Белый отряд - Дойл Артур Игнатиус Конан (книги онлайн бесплатно .TXT) 📗
– Ты, хозяин, мерзавец, – заорал он, – разве я не спросил тебя, когда привез сюда мою супругу, чисто ли у тебя в гостинице?
– Спрашивали, сэр.
– Не спрашивал ли я особенно насчет паразитов?
– Спрашивали, сэр.
– И что ты мне ответил?
– Что их нет, сэр.
– А не прошло и часу с моего приезда, как англичане уже ползают тут! Когда мы наконец освободимся от этой отвратительной нации? Неужели француз на французской земле во французской гостинице вынужден слушать щелканье этого гнусного английского языка? Пошли их ко всем чертям, хозяин, не то худо будет и им и тебе.
– Сейчас, сэр, сейчас! – крикнул перепуганный хозяин и ринулся прочь из комнаты, а в наступившей тишине зазвучал мягкий, успокаивающий голос женщины у очага, увещевавшей своего супруга.

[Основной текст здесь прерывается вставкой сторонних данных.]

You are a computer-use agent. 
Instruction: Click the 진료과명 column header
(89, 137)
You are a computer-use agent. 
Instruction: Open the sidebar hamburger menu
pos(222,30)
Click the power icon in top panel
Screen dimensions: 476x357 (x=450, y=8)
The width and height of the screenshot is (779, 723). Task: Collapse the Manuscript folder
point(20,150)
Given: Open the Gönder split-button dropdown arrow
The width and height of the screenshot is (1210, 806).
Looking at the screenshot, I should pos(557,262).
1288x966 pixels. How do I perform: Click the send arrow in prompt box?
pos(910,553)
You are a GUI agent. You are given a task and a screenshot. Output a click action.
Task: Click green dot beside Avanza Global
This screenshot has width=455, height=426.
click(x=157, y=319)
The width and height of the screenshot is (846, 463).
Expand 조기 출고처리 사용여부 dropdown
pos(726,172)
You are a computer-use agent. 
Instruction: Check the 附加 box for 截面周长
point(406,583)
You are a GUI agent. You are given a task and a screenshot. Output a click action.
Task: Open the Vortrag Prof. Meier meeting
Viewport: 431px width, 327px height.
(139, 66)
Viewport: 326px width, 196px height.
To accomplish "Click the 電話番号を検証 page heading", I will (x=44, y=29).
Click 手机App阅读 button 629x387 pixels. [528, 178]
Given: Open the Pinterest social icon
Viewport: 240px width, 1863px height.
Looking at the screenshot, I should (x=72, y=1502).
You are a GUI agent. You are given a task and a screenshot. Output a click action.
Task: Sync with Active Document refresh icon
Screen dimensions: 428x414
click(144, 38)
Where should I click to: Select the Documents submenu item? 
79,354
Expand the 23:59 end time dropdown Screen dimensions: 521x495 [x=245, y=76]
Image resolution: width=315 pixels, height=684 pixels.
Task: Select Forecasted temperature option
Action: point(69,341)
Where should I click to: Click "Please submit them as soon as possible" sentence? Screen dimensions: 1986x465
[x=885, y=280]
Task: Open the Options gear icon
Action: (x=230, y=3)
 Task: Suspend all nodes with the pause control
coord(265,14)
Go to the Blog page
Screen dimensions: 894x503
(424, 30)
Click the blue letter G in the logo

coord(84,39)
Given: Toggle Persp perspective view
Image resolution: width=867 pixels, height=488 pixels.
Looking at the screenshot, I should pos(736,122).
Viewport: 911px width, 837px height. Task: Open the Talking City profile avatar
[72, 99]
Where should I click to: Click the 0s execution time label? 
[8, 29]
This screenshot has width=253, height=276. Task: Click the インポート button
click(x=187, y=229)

– В самом деле, джентльмены, лучше вам уехать, – подавленно сказал хозяин. – До Вильфранша всего шесть миль, и там очень хорошая гостиница под вывеской «Красный лев».
– Ну нет, – заявил сэр Найджел, – я не могу уехать пока не узнаю более подробно, кто это, ибо он кажется мне человеком, от которого можно ожидать много интересного. Назовите его имя и титул…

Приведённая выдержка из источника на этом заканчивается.